Pollution de l’eau, des champs, de l’air. Travail d’enfants. Exportation de produits toxiques interdits dans nos frontières. Dommages sanitaires... Les scandales entachant le nom de sociétés helvétiques se multiplient sans émouvoir pour autant la Chambre haute. Sous la pression de puissants lobbys des entreprises, le Conseil des Etats a refusé, le 12 mars dernier, le contre-projet à l’initiative pour des multinationales responsables. Mouture qui avait été adoptée en juin par le National. Un texte moins exigeant que celui des initiants qui s’étaient néanmoins engagés à retirer le leur en cas d’adoption. Douche froide. Sans état d’âme les sénateurs ont préféré suivre les thuriféraires d’une économie en roue libre, principalement représentés par Swissholdings et Economiesuisse. Des faîtières qui ont redoublé d’efforts pour orienter le vote dans leur sens. Opiniâtreté que seuls des agissements irresponsables de leurs membres expliquent.

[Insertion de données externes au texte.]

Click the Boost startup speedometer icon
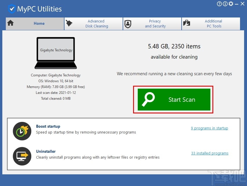22,131
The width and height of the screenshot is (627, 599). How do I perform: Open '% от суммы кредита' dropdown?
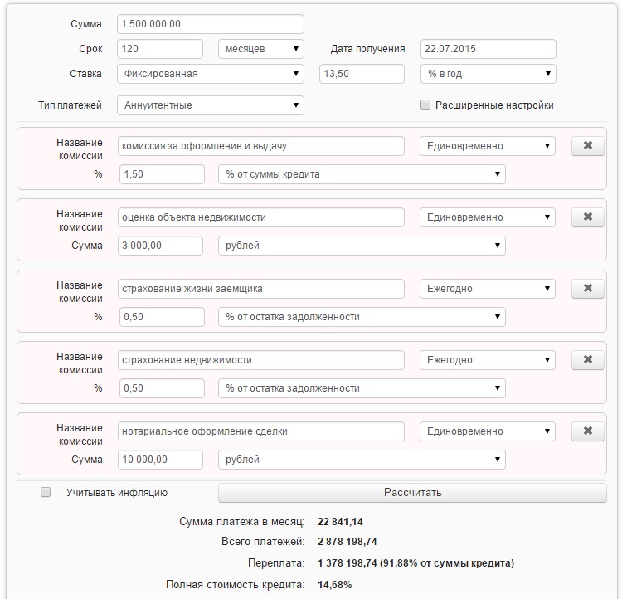362,174
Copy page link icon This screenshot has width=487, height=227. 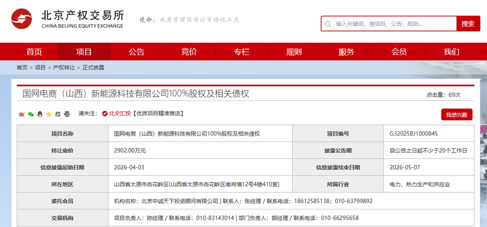pos(58,114)
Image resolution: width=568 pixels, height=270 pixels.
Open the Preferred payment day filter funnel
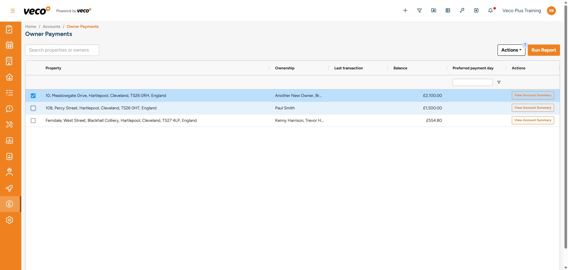(499, 82)
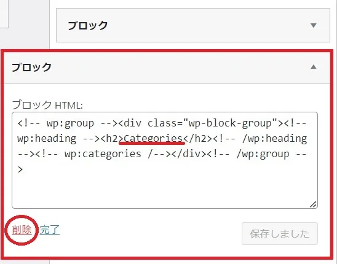Collapse the open ブロック widget arrow
The width and height of the screenshot is (337, 264).
314,67
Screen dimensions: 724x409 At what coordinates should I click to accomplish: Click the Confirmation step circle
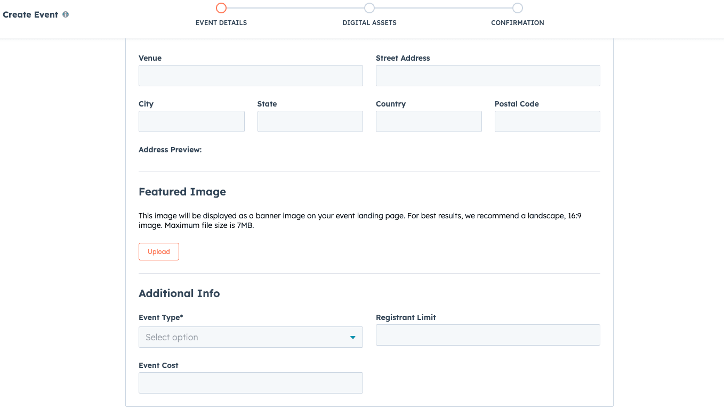[518, 8]
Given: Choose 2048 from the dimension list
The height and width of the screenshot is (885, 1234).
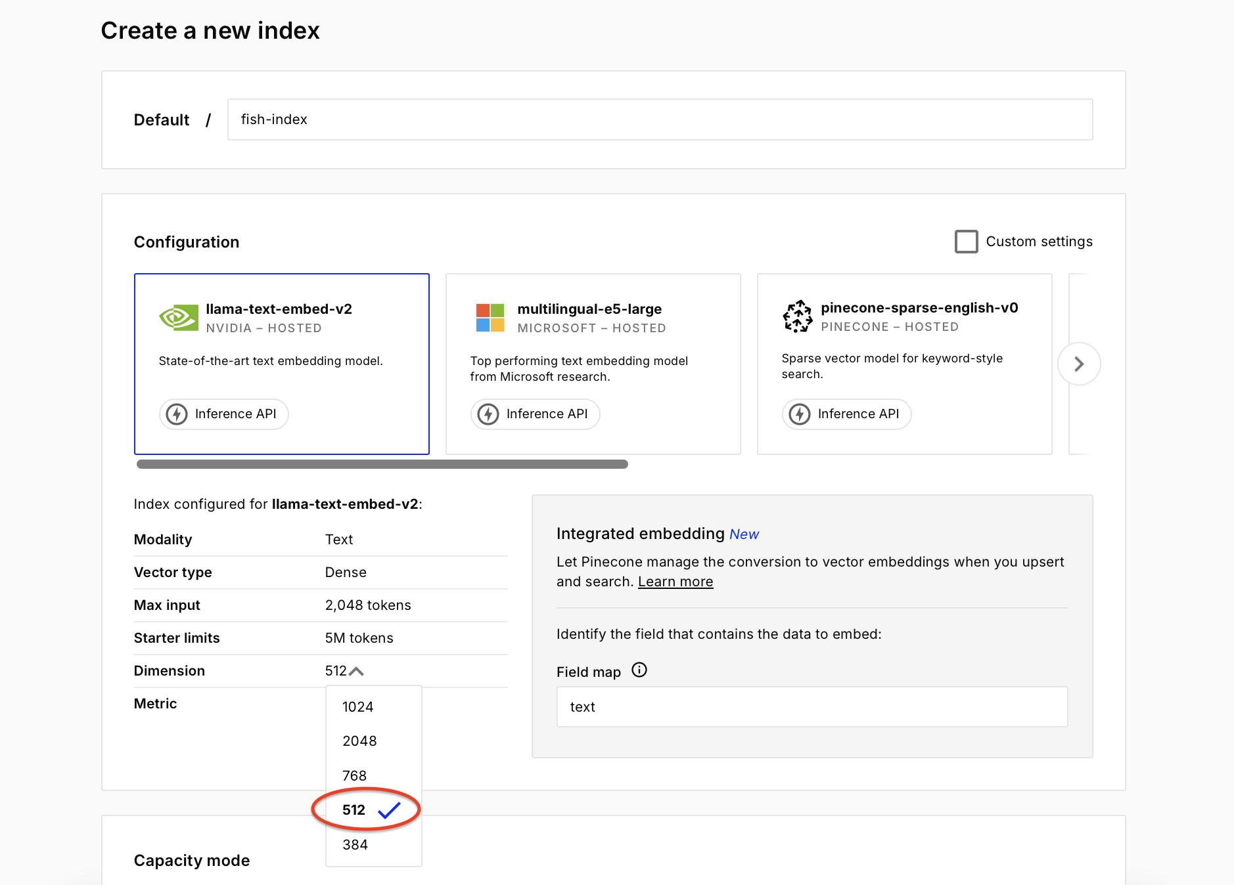Looking at the screenshot, I should (x=359, y=741).
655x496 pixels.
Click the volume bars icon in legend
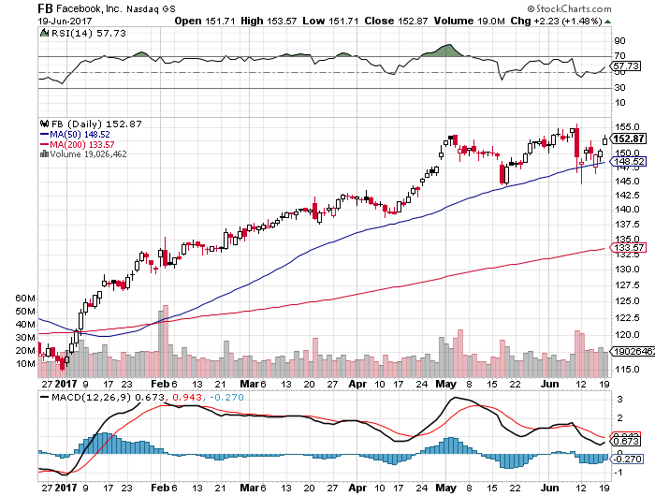pos(40,153)
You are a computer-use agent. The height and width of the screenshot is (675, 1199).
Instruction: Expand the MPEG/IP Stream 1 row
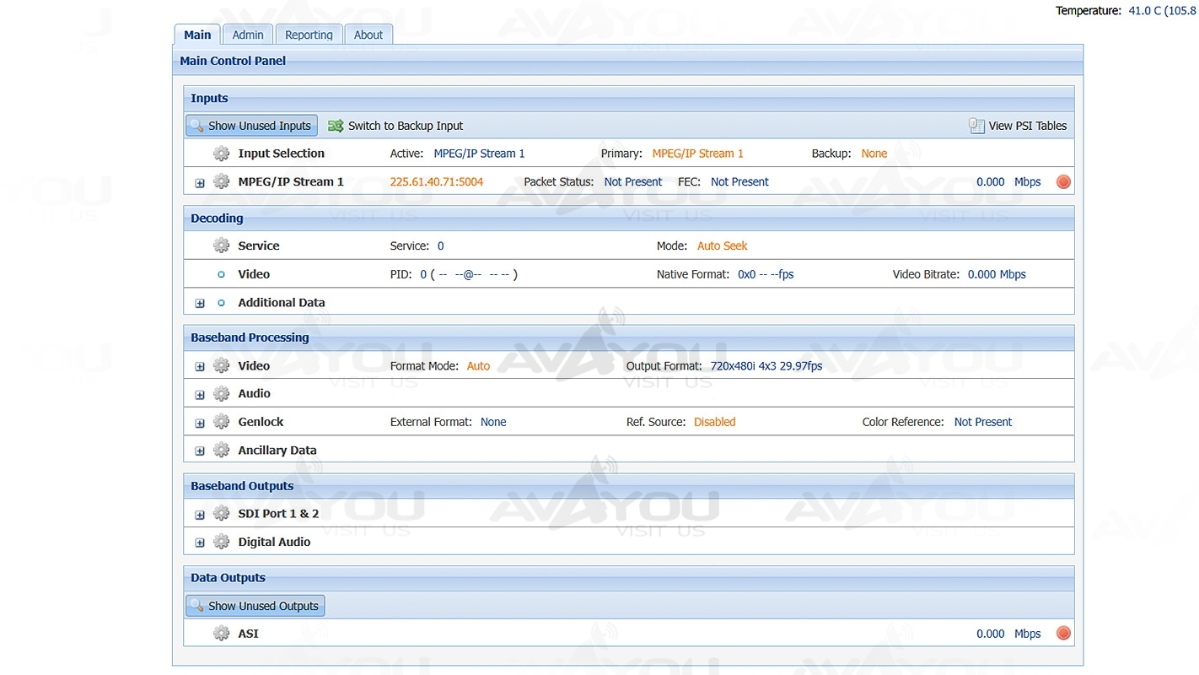point(200,183)
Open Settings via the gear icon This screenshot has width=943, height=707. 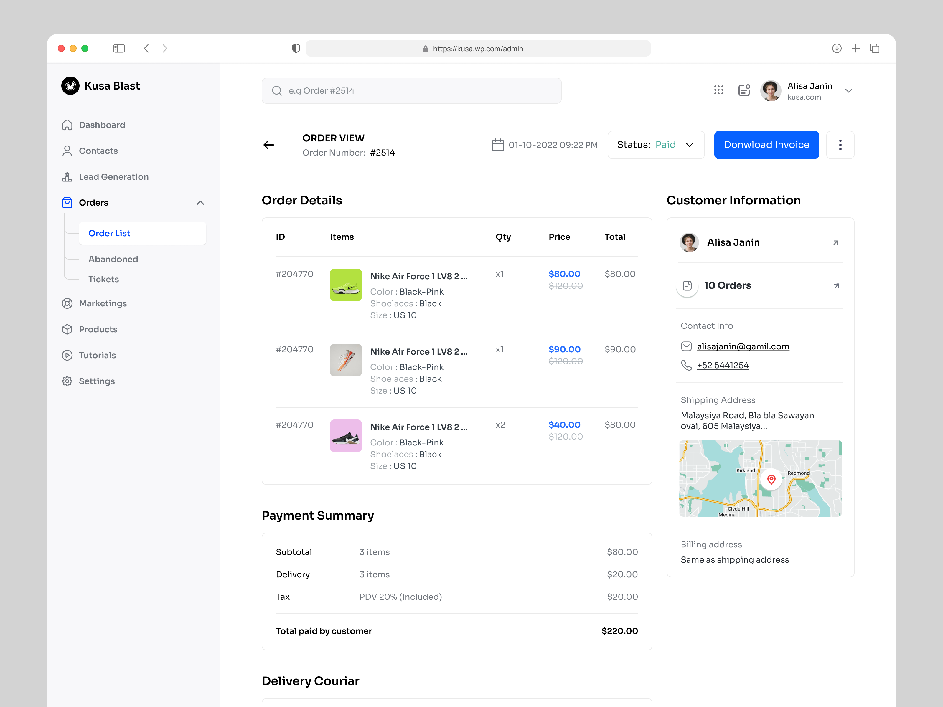tap(67, 381)
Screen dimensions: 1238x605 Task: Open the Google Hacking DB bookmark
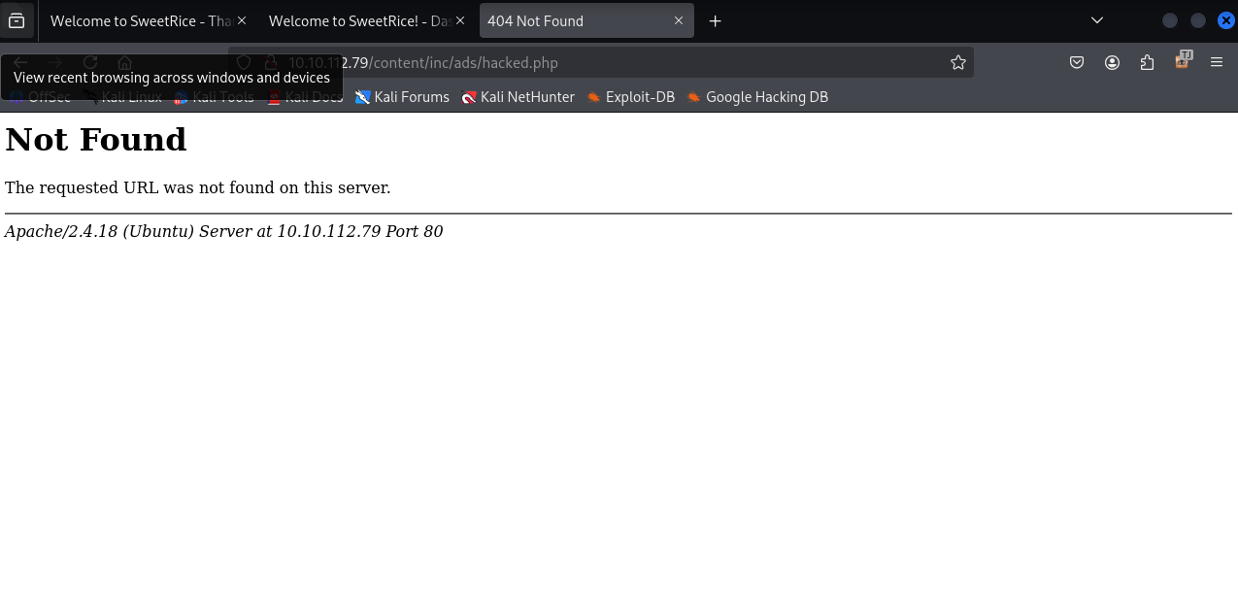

Reste que la majorité bourgeoise a refusé de légiférer en la matière. Pas question pour cette dernière de réclamer des comptes à, par exemple, des géants de l’extraction de matières premières comme le zougois Glencore. Des industries à l’origine, selon un rapport de l’ONU, de 50% des gaz à effet de serre. Et tant pis si ces activités s’exercent au mépris de populations et/ou de l’environnement. A une courte majorité, les élus ont refusé d’exiger des multinationales qu’elles s’assurent, sur toute leur chaîne de production, du respect des droits humains et de standards environnementaux minimaux. Ils ont jugé la proposition, bien qu’édulcorée par l’acceptation de compromis par les auteurs initiaux, trop rigide. Trop contraignante. La perspective d’obliger les compagnies à faire diligence et à répondre des actes de leurs filiales et fournisseurs n’a pas passé la rampe des consciences. Une exigence pourtant minimale à l’aune des juteux profits que réalisent les multinationales dans les pays où elles opèrent. Dont de nombreux Etats où la législation se révèle insuffisante ou non appliquée. Où la corruption a parfois pris le pas sur la justice. Situation laissant des communautés locales impuissantes et désarmées face à ces géants étrangers sans scrupules ne poursuivant d’autres buts que de maximaliser les profits. Indifférents aux conséquences écologiques et humaines désastreuses sur des populations qui ne tirent de leur présence que supplément de misère. Ironie totale... Les richesses de leur propre pays augmentant leur malheur. Dans ce contexte, seule une législation adaptée permettrait de changer la donne. En jouant un rôle préventif. En offrant la possibilité aux victimes de dommages collatéraux de porter plainte. Et d’obtenir réparation.

Si la question va retourner au Conseil national, elle sera certainement au final tranchée l’an prochain en votation populaire. Avec de fortes chances de l’emporter, l’initiative s’inscrivant aussi dans une lame de fond plus large en faveur de la justice climatique, avec notamment les extraordinaires mobilisations estudiantines. Et une société civile de plus en plus choquée par ces permis de polluer et de violer les droits humains en toute impunité. Une tendance qui n’a pas été prise en compte par les représentants des cantons prisonniers de schémas obsolètes et sous influence. Immobilisme pour le moins coupable.